基本上,它必须从奖励表中选择具有userid所具有的award_id的奖励。 $ userid是一个有效变量,它是他们的用户ID。
Thanks!
2 个解决方案
#1
1
Your way of expressing the query should work, with one minor tweak. You need to change the = to in, because there can be more than one aware
您表达查询的方式应该有效,只需进行一次小调整即可。您需要将=更改为in,因为可以识别多个
SELECT *
from award a
WHERE a.award_id in (SELECT au.award_id FROM award_user au WHERE au.userid = $userid)
More typically, this would be expressed as a join:
更典型的是,这将表示为连接:
select a.*
from award a join
award_user au
on a.award_id = au.award_id
where au.userid = $userid;
The join form is often more efficient as well.
连接形式通常也更有效。
#2
0
What you need is a join:
你需要的是一个加入:
SELECT awards.* FROM awards
JOIN award_user USING (award_id)
WHERE userid = :userid
By the way, learning how joins work is the one thing you really need to do in order to make proper use of SQL. They're what relational databases are all about. If you're using an SQL database but not using joins, it's a bit like, say, having a fancy new computer but only using it to read and write text in Notepad.

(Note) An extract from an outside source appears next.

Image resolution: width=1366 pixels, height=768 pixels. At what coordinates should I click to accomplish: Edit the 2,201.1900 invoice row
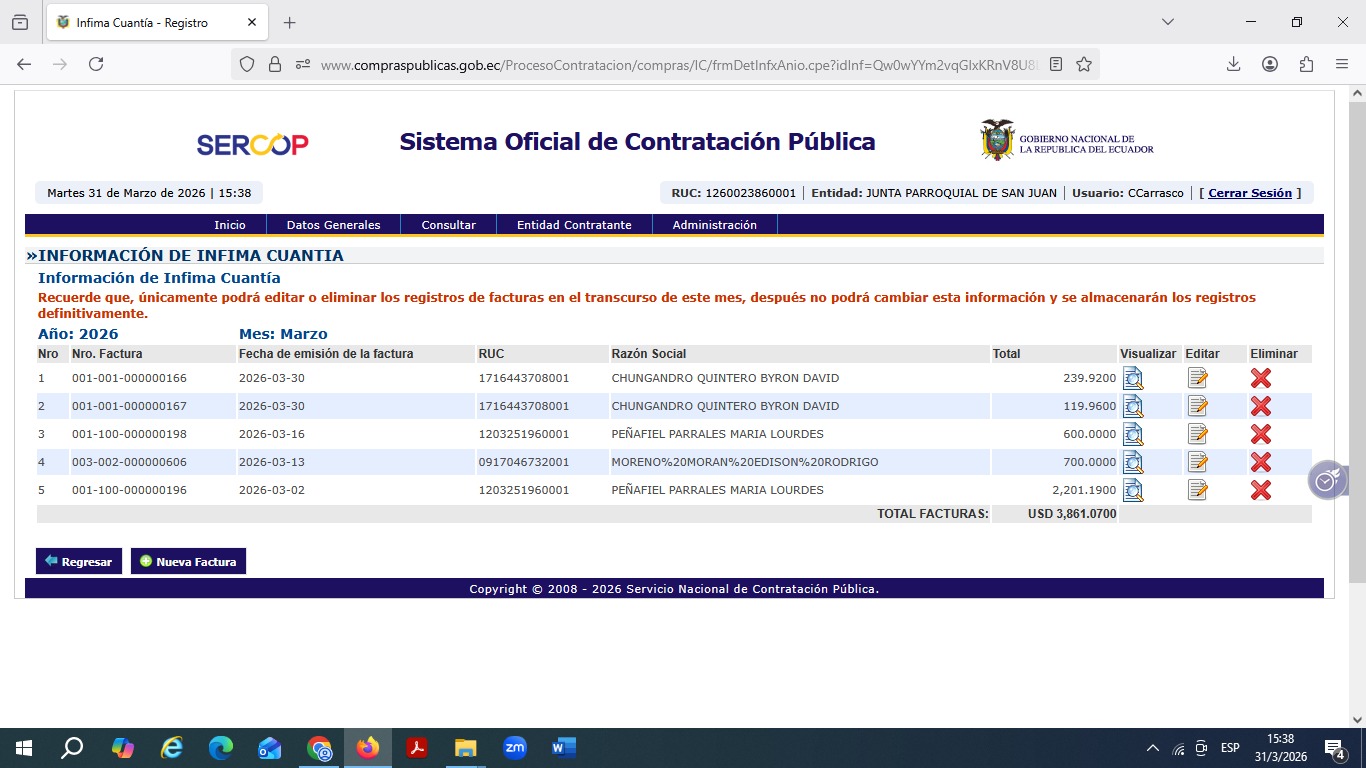[1197, 490]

顺便说一下,学习联接是如何工作的,你需要做的就是正确使用SQL。它们是关系数据库的全部内容。如果您使用的是SQL数据库但没有使用连接,那么有点像,比如拥有一台花哨的新计算机,但只使用它来在记事本中读写文本。
#1
1
Your way of expressing the query should work, with one minor tweak. You need to change the = to in, because there can be more than one aware
您表达查询的方式应该有效,只需进行一次小调整即可。您需要将=更改为in,因为可以识别多个
SELECT *
from award a
WHERE a.award_id in (SELECT au.award_id FROM award_user au WHERE au.userid = $userid)
More typically, this would be expressed as a join:
更典型的是,这将表示为连接:
select a.*
from award a join
award_user au
on a.award_id = au.award_id
where au.userid = $userid;
The join form is often more efficient as well.
连接形式通常也更有效。
#2
0
What you need is a join:
你需要的是一个加入:
SELECT awards.* FROM awards
JOIN award_user USING (award_id)
WHERE userid = :userid
By the way, learning how joins work is the one thing you really need to do in order to make proper use of SQL. They're what relational databases are all about. If you're using an SQL database but not using joins, it's a bit like, say, having a fancy new computer but only using it to read and write text in Notepad.
顺便说一下,学习联接是如何工作的,你需要做的就是正确使用SQL。它们是关系数据库的全部内容。如果您使用的是SQL数据库但没有使用连接,那么有点像,比如拥有一台花哨的新计算机,但只使用它来在记事本中读写文本。